[Items from a data source]
====
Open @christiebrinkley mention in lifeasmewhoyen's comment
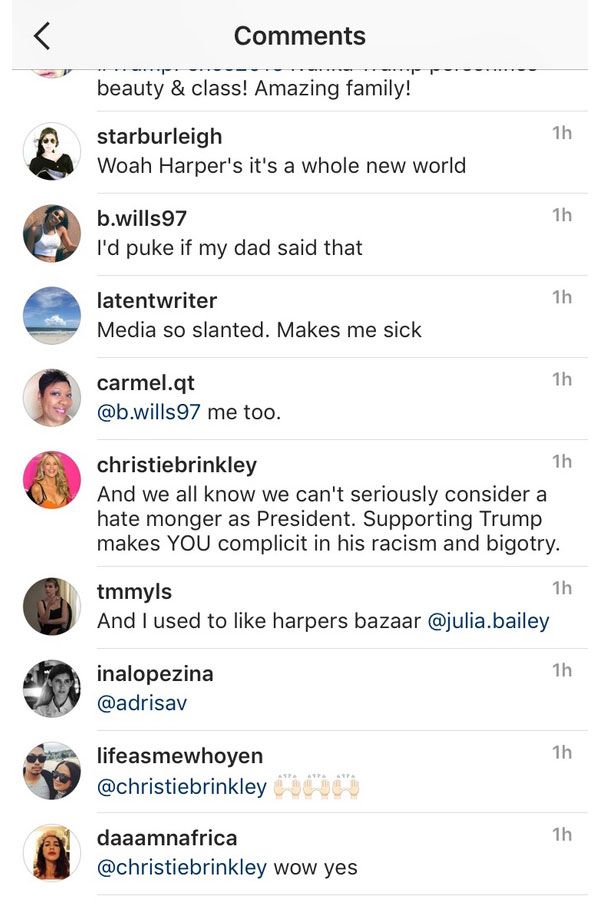Image resolution: width=600 pixels, height=900 pixels. 182,786

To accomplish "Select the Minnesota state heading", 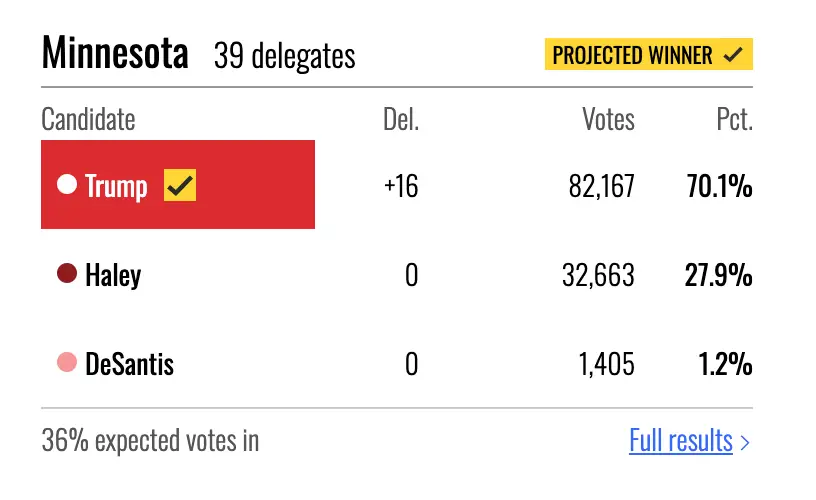I will click(115, 53).
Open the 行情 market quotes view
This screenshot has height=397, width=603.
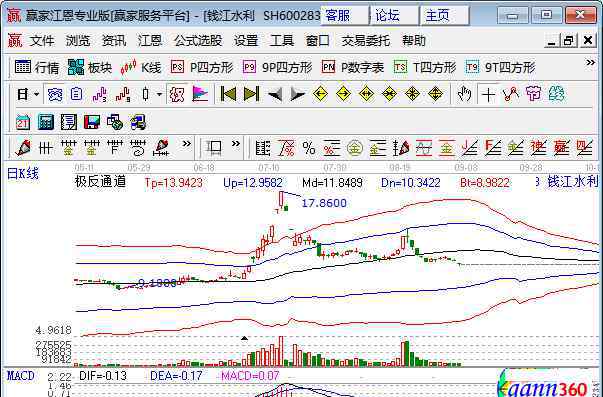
====
Your task
Nothing but the lines from the one containing "Open the 行情 market quotes view" through the last line of the data should appear in the answer, copied exactly, with pictures excluded.

Solution to the problem
Open the 行情 market quotes view
This screenshot has height=397, width=603.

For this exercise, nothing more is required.